Basicamente o que Taylor fez, foi introduzir na indústria a ideia de que para melhor organizar a produção é preciso sempre se tomar decisões com base em dados, e assim estabelecer os métodos de trabalho. Anteriormente a introdução das ideias de Taylor, que evoluíram e culminaram no que ele chamou de Administração Científica, os métodos eram determinados por conveniência e baseados no “achismo” do responsável.
Após a adoção das ideias de Taylor pela indústria, se desenvolveram técnicas e métodos para melhor compreender a relação do homem com o trabalho. Uma dessas formas é a aplicação do diagrama Simo (ou diagrama duas mãos), em conjunto com os 17 Therbligs criados pelo casal Gilbreth.
Os Therbligs foram desenvolvidos para compreender de maneira estruturada as etapas elementares que compõe a realização de uma atividade manual, geralmente repetitiva, e desenvolvida por um indivíduo apto a desempenhá-la. Estas etapas elementares, por meio dos Therbligs são apresentadas num diagrama Simo.
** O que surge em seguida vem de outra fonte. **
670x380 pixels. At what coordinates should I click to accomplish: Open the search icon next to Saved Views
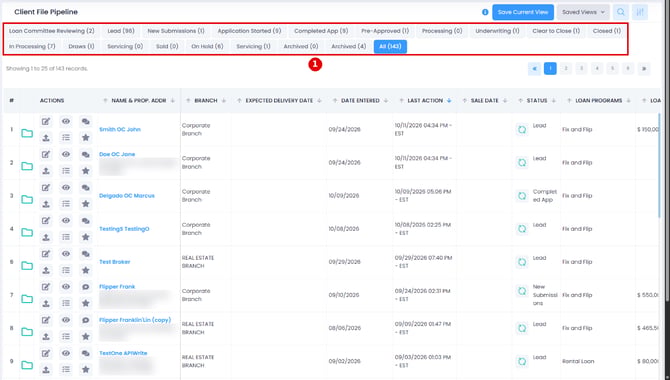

Dada a natureza da indústria depender em grande medida do trabalho do homem (principalmente em seus momentos iniciais), seu desenvolvimento estudou exaustivamente os métodos de trabalho do homem buscando determinar um método ideal de realização das atividades.
Este conceito de aproveitar a eficiência do trabalho, se juntava ao conceito de economias de escala, buscando a maior produtividade possível e consequentemente reduzir o custo unitário.
1.3. Lote Econômico de Compras/Fabricação
A organização e administração de uma indústria gira basicamente em torno do fluxo e processamento de materiais, o que acaba levando invariavelmente a geração de estoques.
Ao longo do tempo se estudou como conseguir melhor aproveitamento no gerenciamento dos materiais comprados, o que culminou com o desenvolvimento do conceito de Lote Econômico de Compras (LEC). O LEC se baseia em algumas premissas para indicar que pode ser definido um tamanho de lote que minimiza os custos de se fazer pedidos e armazenar os materiais ao longo do tempo.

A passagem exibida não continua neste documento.